Introduction: Poly(trimethylene carbonate) (PTMC) attratcs increasing attention as a degradable polymeric platform for biomedical applications, due to the softness and its unique degradation behavior unlike biodegradable polyesters.[1] In addition, PTMC analogs with a functional side chain (PMTC) now afford many functionalized implantable biomaterials.[2] Recent progress in organocatalysis allows controlled polymerization of MTCs, monomers of PMTC, enabling formation of complex architecture and multi-functionalization.[3]
One of the critical features as biomaterials used in the body involves hemocompatibility. So far, few biodegradable polymers have presented sufficient blood compatibility. Then, we focused on a blood compatible polymer, poly(2-methoxyethyl acrylate) (PMEA). According to Tanaka et al., the ether side chain plays a significant role in hydration and formation of ‘intermediate water’ that is recognized to contribute to suppression of protein and platelet adsorption.[4] Thus, we have produced poly(2-methoxyethyl 2-methyltrimethylene carbonate carboxylate) (PMEMTC), demonstrating decent hemocompatibility and enzymatic degradability. However, as for the vascular regeneration application, adhesion of endothelial cells (ECs) is also important. Poly(tetrahydrofurfuryl acrylate) (PTHFA) is another blood compatible polymer and effective in ECs attachment and proliferation. Thus, we designed new analogs of PMEMTC with cyclic ether moiety at the side chain to install both hemocompatibility and EC adhesion property. Furthermore, we also developed a new facile synthetic route to MTC-type monomers through an ammonium salt intermediate TEA-MTC (Figure 1).

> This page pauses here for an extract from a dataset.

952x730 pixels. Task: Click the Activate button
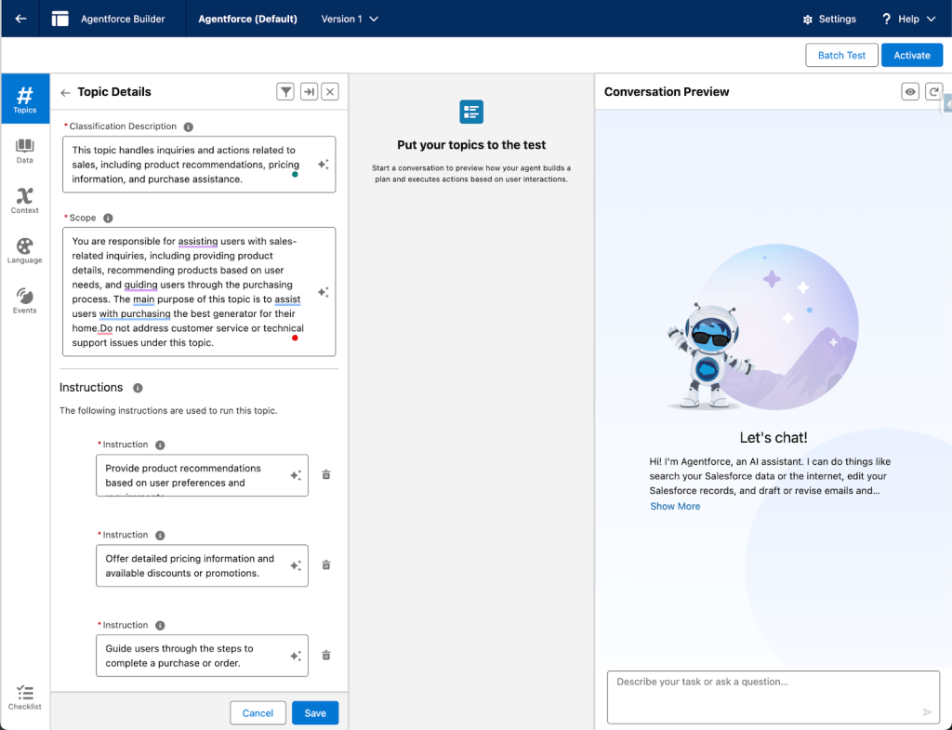coord(911,56)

Results and Discussion: PTHFMTC and PTHPEMTC were successfully prepared as a consequence of the relatively controlled ROP, allowing for Mn and molar mass distribution, 11,000 (1.12) and 9,400 (1.14), respectively. All carbonate polymers used in this study were hydrophobic. Interestingly, contact angles were 61° for PTHFMTC and 58° for PTHPEMTC, which are comparable to that of PMEMTC, despite more hydrocarbons installed.
Figure 2 represents the comparison of adherent human platelets on the polymer surfaces after treatment at 37°C for 1 h. A few platelets adhered on PTHFMTC and PMEMTC. The numbers of adherent platelets are slightly higher than that on PMEA, but significantly lower than that on PTMC.

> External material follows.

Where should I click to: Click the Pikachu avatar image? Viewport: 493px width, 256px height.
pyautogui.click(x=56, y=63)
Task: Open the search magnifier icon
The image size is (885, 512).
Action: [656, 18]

Then, we investigated water structure of hydrated water bound by polymer structure. On the cooling DSC chart of the hydrated polymers, crystallization exotherms were observed around -40°C for both PMEMTC and PTHFMTC (Figure 3). These crystalized water peaks should not be asigned as free or bulk water, exhibiting the exotherm above -20°C, according to our recent report.[5] Thus, we currently believe that this type of water also is attributed to suppression of platelet adhesion. Further studies are ongoing. The results of EC adhesion test will also be discussed. Preliminarily, human umbilical vein endothelial cells (HUVECs) were found to reasonably adhere on PMEMTC at 1 and 3 days after incubation.
Conclusion: These (potentially) biodegradable polycarbonates with ether side chain can be applicable for both a coating of blood contacting devices and a candidate scaffold for vascular regeneration.
References:
[1] K. Fukushima, Biomater. Sci., in press
[2] D. P. Sanders et al., J. Am. Chem. Soc., 2010, 132, 14724–14726.
[3] A. P. Dove, ACS Macro Lett., 2012, 1, 1409-1412.
[4] M. Tanaka et al., Polym. J. 2015, 47, 114-121.
[5] K. Fukushima et al., Polym. J., 2015, 47, 469-473